HP unveils premium Chromebook x2 tablet and rotating Chromebase
What you need to know
- HP has unveiled the latest additions to its Chromebook portfolio: the HP Chromebase 21.5-inch All-in-One and the HP Chromebook x2 11.
- The x2 11 is a Chrome OS tablet with a 400-nit, 2K touchscreen, a fingerprint sensor in the power button, and 11 hours of battery life thanks to the Snapdragon 7c.
- The new Chromebase can rotate 90 degrees to be used in vertical mode, sports two USB-C and USB-A ports in the base alongside B&O speakers, and is powered by an 11th Gen Intel Core i3.
- Launching alongside these two products is a Works With Chromebook-certified USB-C monitor to double your screens and your fun.
Two new Chrome OS devices join the ever-growing HP lineup today. While they have very different purposes and abilities, both are designed around device-sharing with the family and the ever-flexible workflows we've been adapting to over the last 18 months of chaos and insanity. I'm excited for both of these devices for widely different reasons — I openly cheered when I saw the HP Chromebase in our briefing — and I'm confident at least one of these will be making its way into many homes over the coming months. Meet the HP Chromebook x2 11 and the HP Chromebase 21.5-inch.
Wait, what's a Chromebase? You'd be forgiven for thinking that Chrome OS only comes on Chromebooks; there still aren't many good Chromeboxes, the Chromebit has come and gone, and the only recent Chromebases — that's the name for Chrome OS all-in-one computers — have all been designed and sold directly to businesses. However, HP is ending that streak today with the new HP Chromebase 21.5-inch All-in-One, a family-oriented desktop computer with a large, rotating touchscreen for tapping through games or recipes, either a Pentium or 11th Gen Intel Core i3 for powering through homework or work-work, and integrated speakers in the base so you can jam to some lo-fi while your sort through a mountain of emails.
This Chromebase could work very well for someone wanting a low-maintenance family computer or a hard-to-break computer for an aging grandparent who will appreciate the large screen when having video calls with the grandkids. At first glance, the $600 starting price might seem high, but between the touchscreen, the rotating display, and getting Chrome OS upgrades until at least June 2029, that price seems more than reasonable.
Slightly less reasonable is the $600 starting point for the HP Chromebook x2 11, especially when compared to the $250 Lenovo Chromebook Duet and the $389 ASUS Chromebook Detachable CM3. However, there's more here than meets the eye.
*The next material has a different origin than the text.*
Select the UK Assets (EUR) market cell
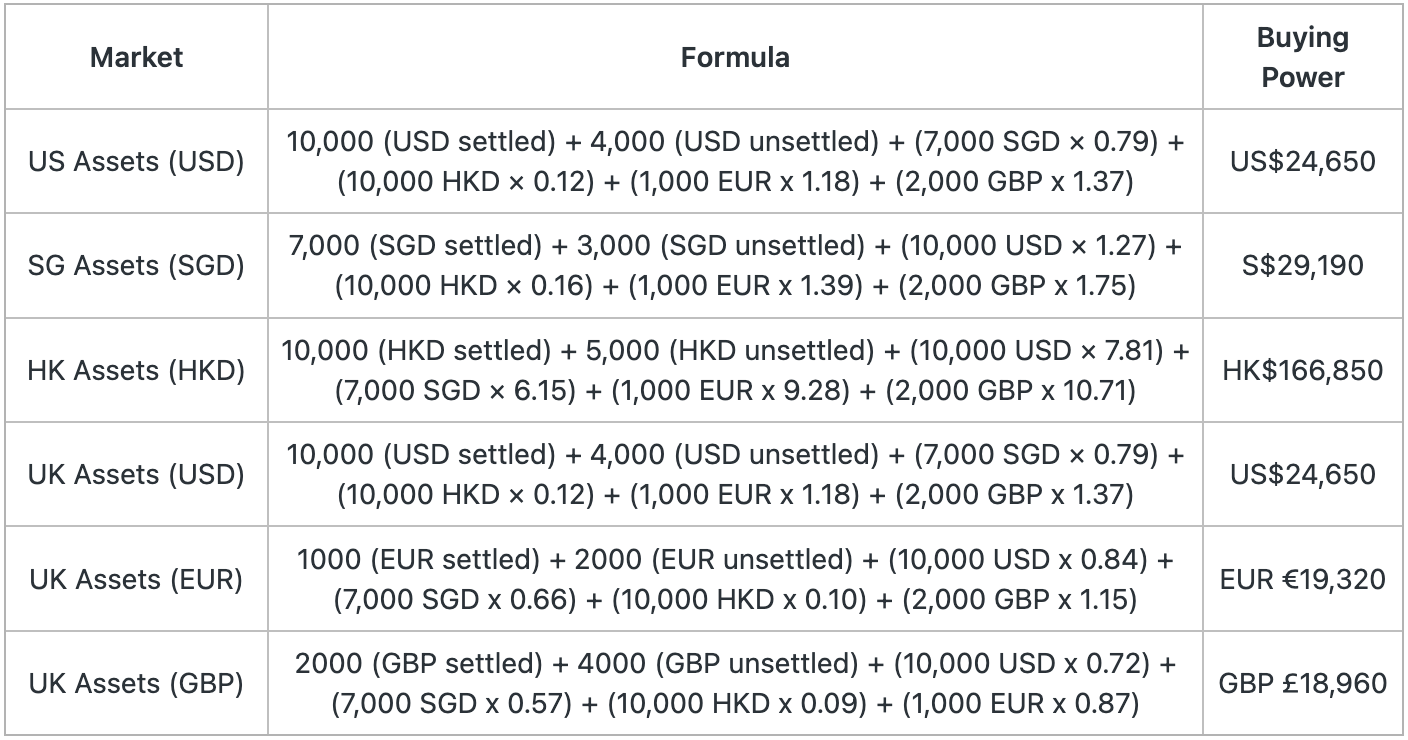 pyautogui.click(x=136, y=579)
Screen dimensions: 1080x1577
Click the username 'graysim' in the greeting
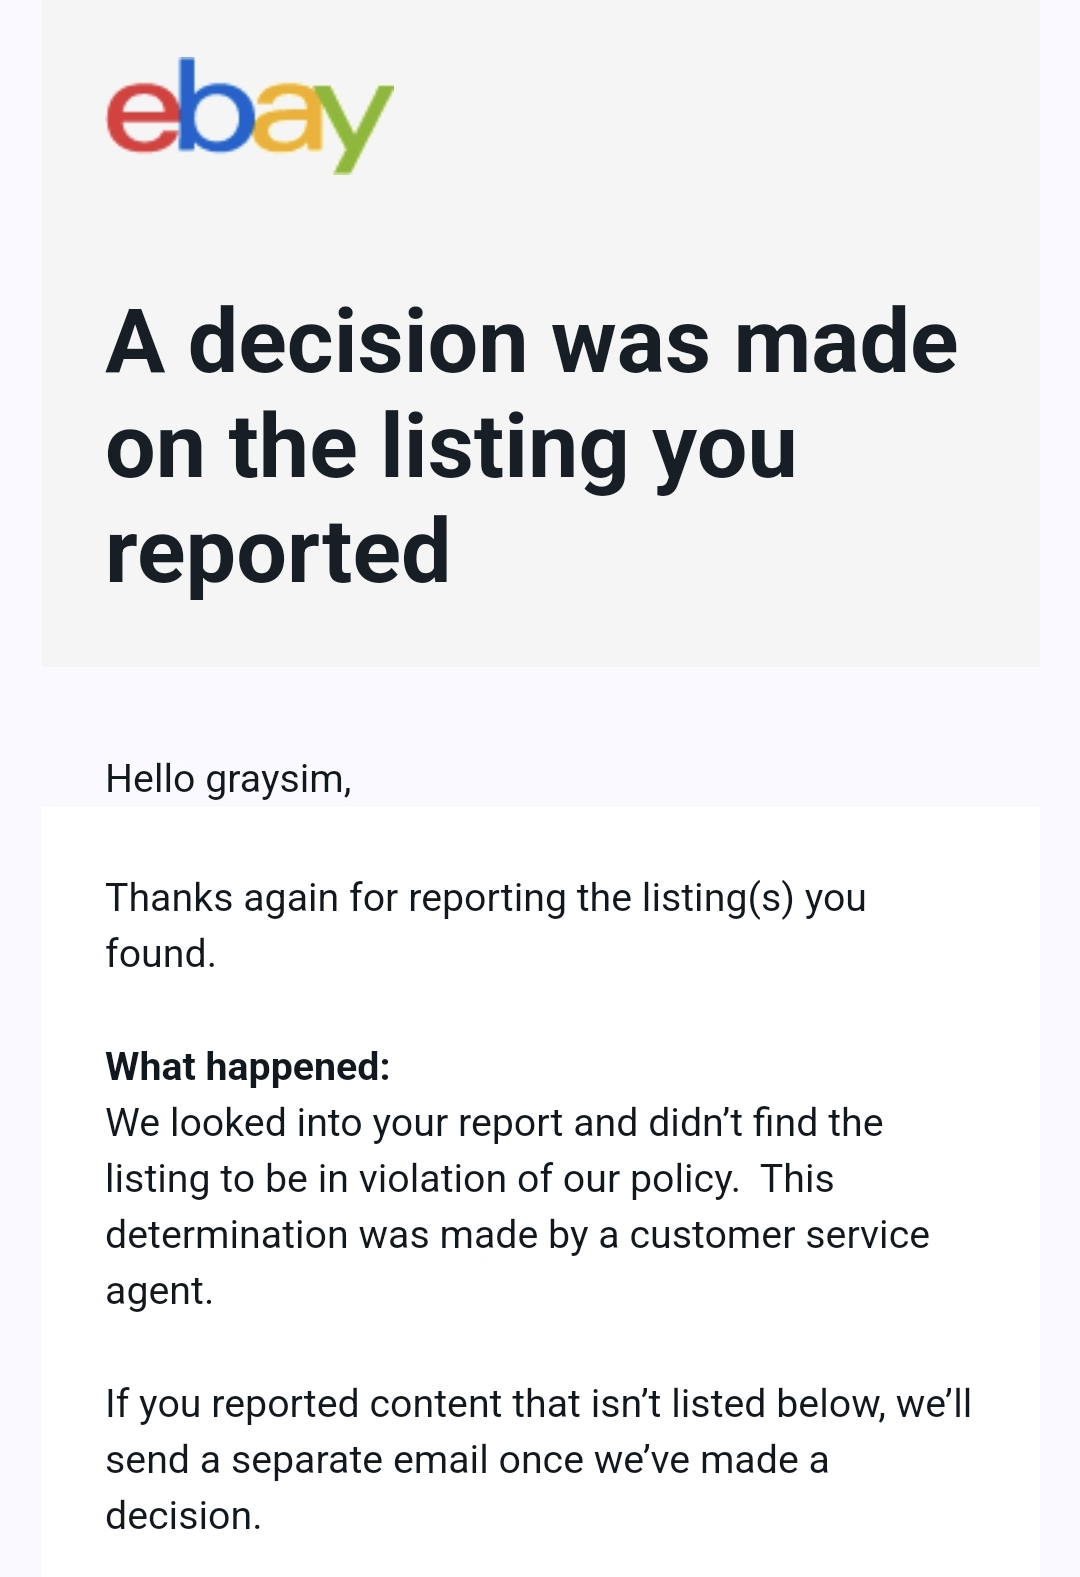coord(276,779)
While I'll be the first to admit I'm disappointed to see the Snapdragon 7c inside this 11-inch tablet, considering this is aimed more at content consumption and casual computing, the processor should do fine. That 11-inch screen is usable outside thanks to its 400-nit brightness, and the 2K resolution means videos, webcomics, and any other content should look crisp, clean, and completely beautiful.
Because this is an 11-inch tablet rather than 10-10.5 tablets we've seen so far, the detachable keyboard for the x2 11 features the normal, full-size key layout rather than the more cramped keyboards like the Duet and CM3. This will be a gamechanger for those who loved the idea of the Chrome tablet experience but couldn't stand the cramped keyboards they came with. Rounding out the premium build of this premium-priced tablet is a clean aluminum unibody design with two USB-C ports (rather than just the one on the Duet) and a fingerprint sensor in the power button. The detachable keyboard and kickstand will come in two colors: a lovely Night Teal and Shade Gray. The original Chromebook X2 spent quite a while on our Best Chromebooks roundup, and I'm quite interested to see if its successor of reclaiming its spot.
Both products go on sale this month at Best Buy — and of course HP's website — at a starting price of $600. HP will offer an HP Chromebook X2 bundle with a USI stylus later this fall, which will magnetically hold to the x2 and charge wirelessly. In the meantime, there are great USI sytluses to use already.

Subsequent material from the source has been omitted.